*Problem details:*
What is needed is an exact copy of the records below, minus any pictures.

[[ Data provided, beginning ]]

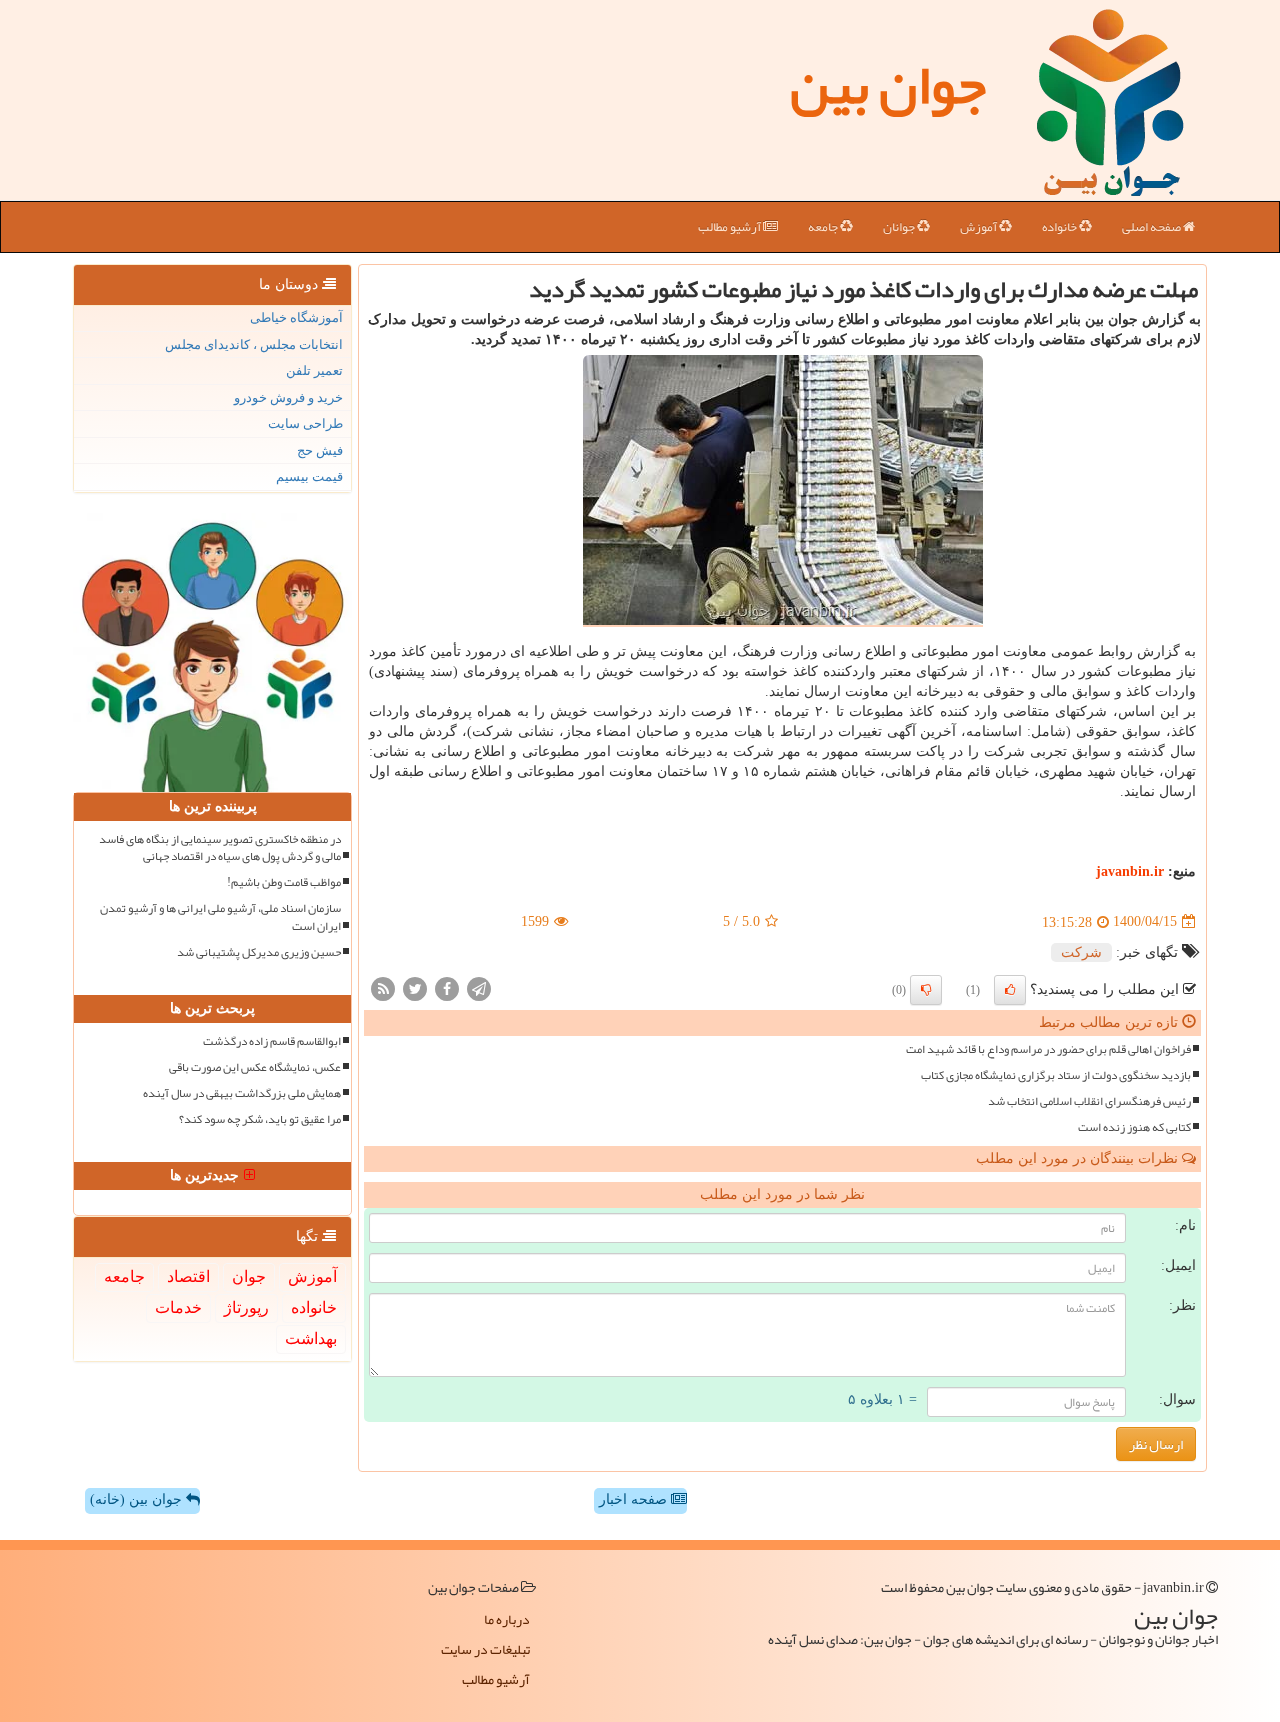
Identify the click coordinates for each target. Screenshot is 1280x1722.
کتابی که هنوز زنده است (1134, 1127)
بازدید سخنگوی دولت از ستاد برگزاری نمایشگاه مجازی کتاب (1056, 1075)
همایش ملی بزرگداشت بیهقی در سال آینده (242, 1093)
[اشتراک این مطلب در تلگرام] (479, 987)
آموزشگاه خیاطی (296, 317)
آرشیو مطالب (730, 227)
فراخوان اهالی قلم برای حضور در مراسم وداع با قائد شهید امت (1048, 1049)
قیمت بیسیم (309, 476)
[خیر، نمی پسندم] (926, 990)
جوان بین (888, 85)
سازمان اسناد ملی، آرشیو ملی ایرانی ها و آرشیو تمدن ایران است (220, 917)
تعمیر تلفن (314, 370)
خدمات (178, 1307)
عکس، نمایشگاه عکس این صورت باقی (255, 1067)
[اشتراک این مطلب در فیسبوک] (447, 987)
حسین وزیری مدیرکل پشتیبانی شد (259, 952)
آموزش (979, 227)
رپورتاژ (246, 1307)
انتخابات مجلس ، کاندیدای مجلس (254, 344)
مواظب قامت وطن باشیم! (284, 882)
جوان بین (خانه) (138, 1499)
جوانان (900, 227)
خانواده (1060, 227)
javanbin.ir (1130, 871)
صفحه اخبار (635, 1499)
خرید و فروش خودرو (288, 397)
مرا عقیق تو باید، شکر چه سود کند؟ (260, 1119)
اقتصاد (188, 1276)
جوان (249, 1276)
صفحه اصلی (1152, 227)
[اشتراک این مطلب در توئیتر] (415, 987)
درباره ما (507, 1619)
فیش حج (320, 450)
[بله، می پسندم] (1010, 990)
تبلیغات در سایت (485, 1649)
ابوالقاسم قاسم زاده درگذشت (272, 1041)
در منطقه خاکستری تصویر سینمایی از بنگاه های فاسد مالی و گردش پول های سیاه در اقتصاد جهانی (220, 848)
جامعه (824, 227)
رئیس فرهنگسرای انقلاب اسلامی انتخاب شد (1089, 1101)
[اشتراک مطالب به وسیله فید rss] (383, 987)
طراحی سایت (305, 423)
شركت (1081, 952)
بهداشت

[[ Data provided, end ]]

*Result below:*
Identify the click coordinates for each target. Screenshot is 1280x1722.
کتابی که هنوز زنده است (1134, 1127)
بازدید سخنگوی دولت از ستاد برگزاری نمایشگاه مجازی کتاب (1056, 1075)
همایش ملی بزرگداشت بیهقی در سال آینده (242, 1093)
[اشتراک این مطلب در تلگرام] (479, 987)
آموزشگاه خیاطی (296, 317)
آرشیو مطالب (730, 227)
فراخوان اهالی قلم برای حضور در مراسم وداع با قائد شهید امت (1048, 1049)
قیمت بیسیم (309, 476)
[خیر، نمی پسندم] (926, 990)
جوان بین (888, 85)
سازمان اسناد ملی، آرشیو ملی ایرانی ها و آرشیو تمدن ایران است (220, 917)
تعمیر تلفن (314, 370)
خدمات (178, 1307)
عکس، نمایشگاه عکس این صورت باقی (255, 1067)
[اشتراک این مطلب در فیسبوک] (447, 987)
حسین وزیری مدیرکل پشتیبانی شد (259, 952)
آموزش (979, 227)
رپورتاژ (246, 1307)
انتخابات مجلس ، کاندیدای مجلس (254, 344)
مواظب قامت وطن باشیم! (284, 882)
جوان بین (خانه) (138, 1499)
جوانان (900, 227)
خانواده (1060, 227)
javanbin.ir (1130, 871)
صفحه اخبار (635, 1499)
خرید و فروش خودرو (288, 397)
مرا عقیق تو باید، شکر چه سود کند؟ (260, 1119)
اقتصاد (188, 1276)
جوان (249, 1276)
صفحه اصلی (1152, 227)
[اشتراک این مطلب در توئیتر] (415, 987)
درباره ما (507, 1619)
فیش حج (320, 450)
[بله، می پسندم] (1010, 990)
تبلیغات در سایت (485, 1649)
ابوالقاسم قاسم زاده درگذشت (272, 1041)
در منطقه خاکستری تصویر سینمایی از بنگاه های فاسد مالی و گردش پول های سیاه در اقتصاد جهانی (220, 848)
جامعه (824, 227)
رئیس فرهنگسرای انقلاب اسلامی انتخاب شد (1089, 1101)
[اشتراک مطالب به وسیله فید rss] (383, 987)
طراحی سایت (305, 423)
شركت (1081, 952)
بهداشت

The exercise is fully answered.